12. 牛馬無し - 読み過ごされた道なき國
「其地無牛馬虎豹羊鵲」
倭國の道路は、各国中心の都邑は別として、余り整備されていなかったようです。
そのために、牛馬を荷役に利用することがなかったようです。
先進地である中国の場合、春秋時代には、戦闘に戦車を使用していたことや交通・運送手段として車両を使用していたことが、資料から読み取れます。

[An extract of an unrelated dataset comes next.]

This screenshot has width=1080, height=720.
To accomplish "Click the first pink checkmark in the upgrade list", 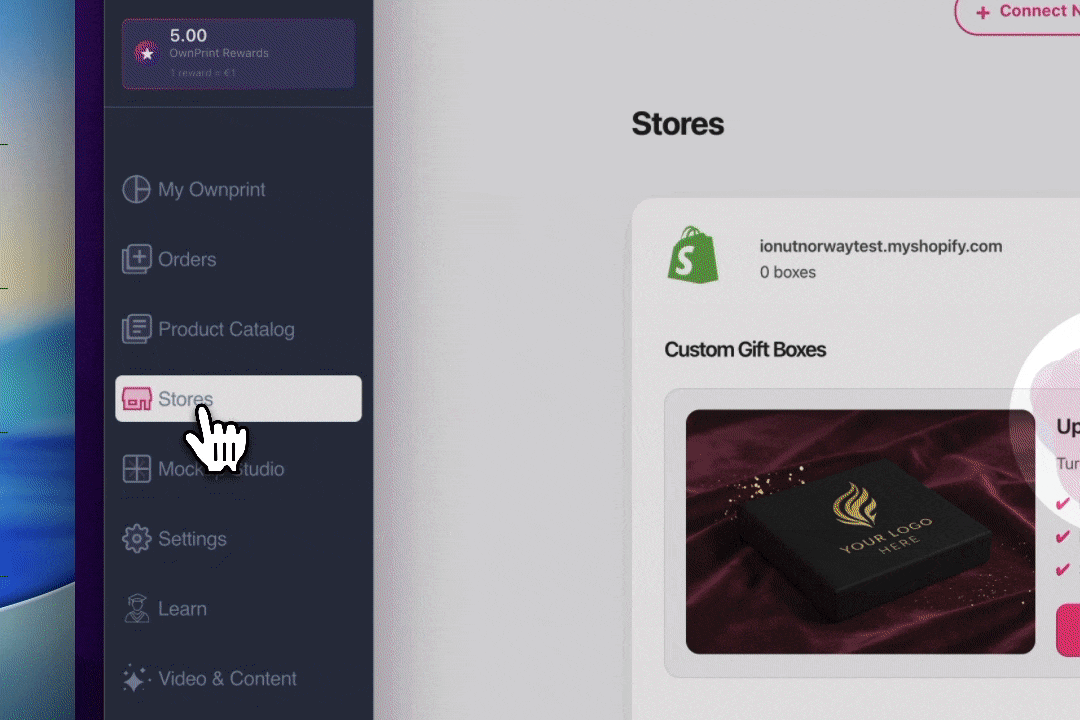I will [1063, 503].
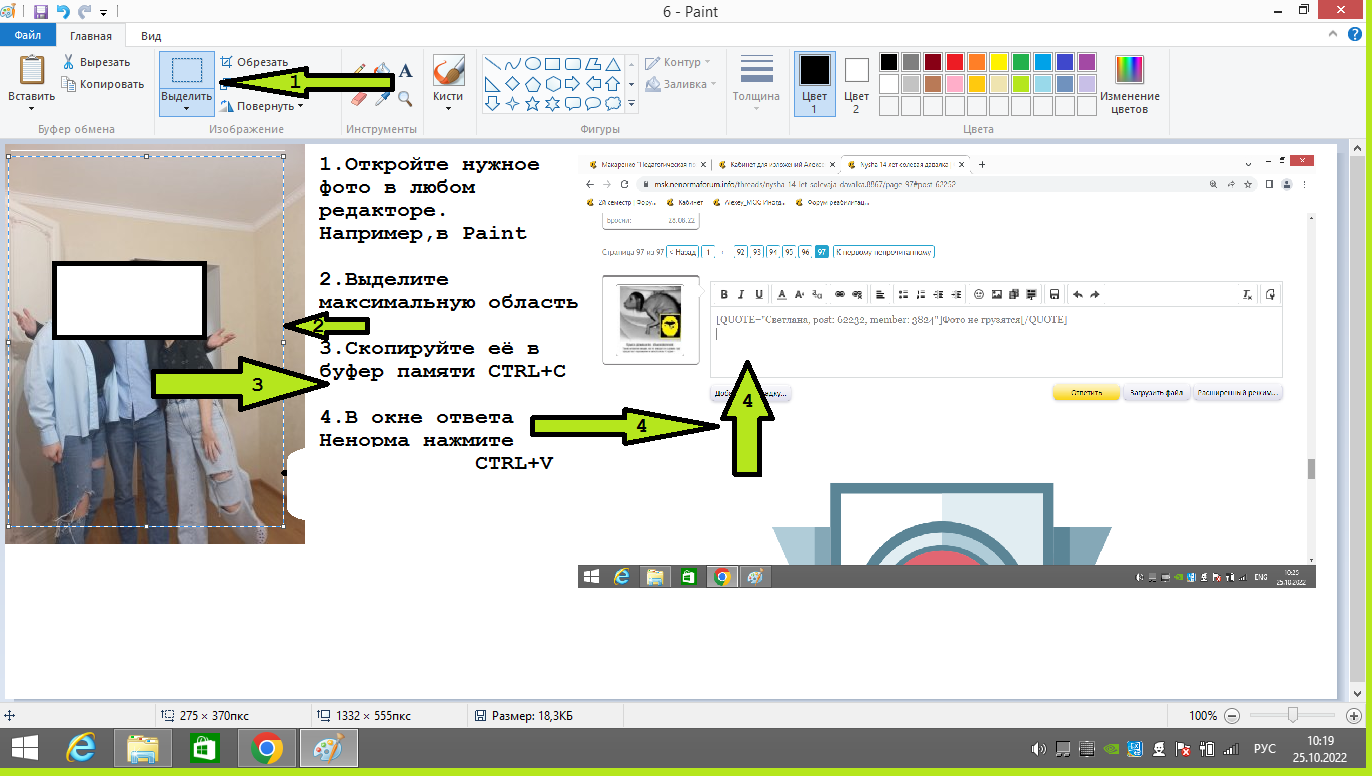1372x776 pixels.
Task: Choose the oval shape in Фигуры
Action: pyautogui.click(x=533, y=63)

中国と雖も、市街地以外は、いわゆる地道だったのですが、道路面には車輪が突き固めた轍が刻まれていて、そこに車輪を当てはめている限り、軽舗装の道路を走るような快適な走行ができたようです。
これに、東西に走る大小河川の水運を加味すると、大量輸送、大量移動のインフラ(インフラストラクチャー)が整っていたのであり、文書行政の早期の確立などと相まって、古代国家の要件が揃っていたので、国を挙げての大規模な戦争が可能となっていたのです。
これに対して、遙か後世とは言え、牛馬が輸送に利用できない万事未開の島夷では、大規模な軍事行動を起こそうにも、遠征軍への兵站が維持できないので、遠征期間と範囲は兵士の耐久力と手弁当程度の範囲に限られるたものと考えます。
船舶輸送したとしても、上陸後の輸送手段が乏しいので、兵站は途切れ勝ちであり、大規模な遠征はできなかったと思われます。
また、文書と言う交信手段がないので、本国と遠征軍の間は、もっぱら伝令の口頭連絡に頼ることから、細かい指示や報告のやりとりができず、遠征軍の統御は至難であるものと思われます。
と言うことで、遠征の対象は、実は、近郊の同盟国が大半であり、遠国の討伐は、途中の諸国の協力があって、始めて成立するので、いくつかの伝説はあるものの、古代道路網が形成される数世紀先まで、九州北部を飛び出す大規模な長征は、滅多に行われなかったように思います。
当時の倭國の「乱」は、稲作につきものの水利争いや水産業での漁場争いの拗(こじ)れたものであり、それ故、自身の権勢欲を持たない少女王が「時の氏神」として仲裁することで矛を収めたのです。稲作の成果を左右する灌漑水利の構築と水分(みずわけ)は、早くから水分神社に委ねられていたので、卑弥呼は水神様の巫女として育ったのかも知れません。